The results of our study showed the efficacy of obestatin as a treatment in reducing the levels of all glucose, triglycerides and total cholesterol in the blood to normal limits in induced experimental rats with type 2 diabetes, as well as the improvement of insulin levels in the blood, and the results of the histological study showed an improvement in the size of the islet and an increase in the number of β-cells. Thus, obestatin can be used as a promising target in the treatment of metabolic diseases such as diabetes and obesity.
We recommend conducting a comparative study of different doses of obistatin to assess its effects more clearly on insulin levels, as well as to study its effect on ghrelin levels, given that it is the hormone that physiologically counteracts the effect of obistatin in the blood in type 2 diabetes.

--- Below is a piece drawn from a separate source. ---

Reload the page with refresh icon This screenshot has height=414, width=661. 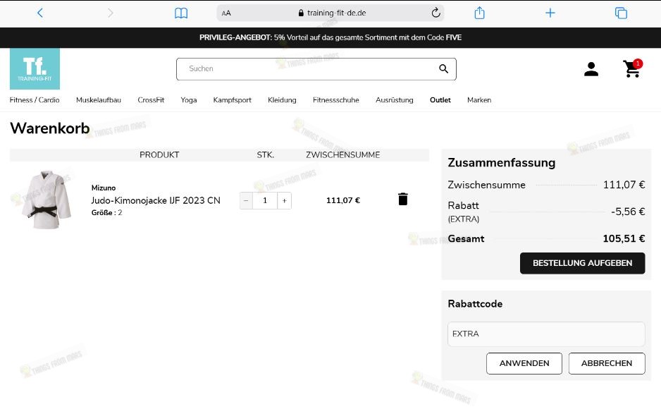pos(435,13)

In light of the effective role of obistatin in improving insulin resistance, we recommend conducting further studies focusing on the importance of obistatin as a therapeutic target for diseases related to insulin resistance such as polycystic ovary syndrome.
LIST OF ABBREVIATIONS
|DM||= Diabetes mellitus|
|TC||= Total cholesterol|
|H&E||= Hematoxylin and eosin|
ETHICS APPROVAL AND CONSENT TO PARTICIPATE
This study was conducted according to the controls of animal experimental protocols of the Faculty of Pharmacy, Damascus University, with the approval of the ethical committee.
HUMAN AND ANIMAL RIGHTS
No humans were used for studies that are the basis of this research. All the animals were used in accordance with The US National Research Council's “Guide for the Care and Use of Laboratory Animals,” ❍ The US Public Health Service's “Policy on Humane Care and Use of Laboratory Animals,” and “Guide for the Care and Use of Laboratory Animals.”
CONSENT FOR PUBLICATION
AVAILABILITY OF DATA AND MATERIAL
The data and supportive information is available within the article.
CONFLICT OF INTEREST
The authors declare no conflict of interest financial or otherwise.
I would like to thank the University of Damascus - the College of Pharmacy and the College of Dentistry - for providing the necessary facilities and conditions required to complete the research.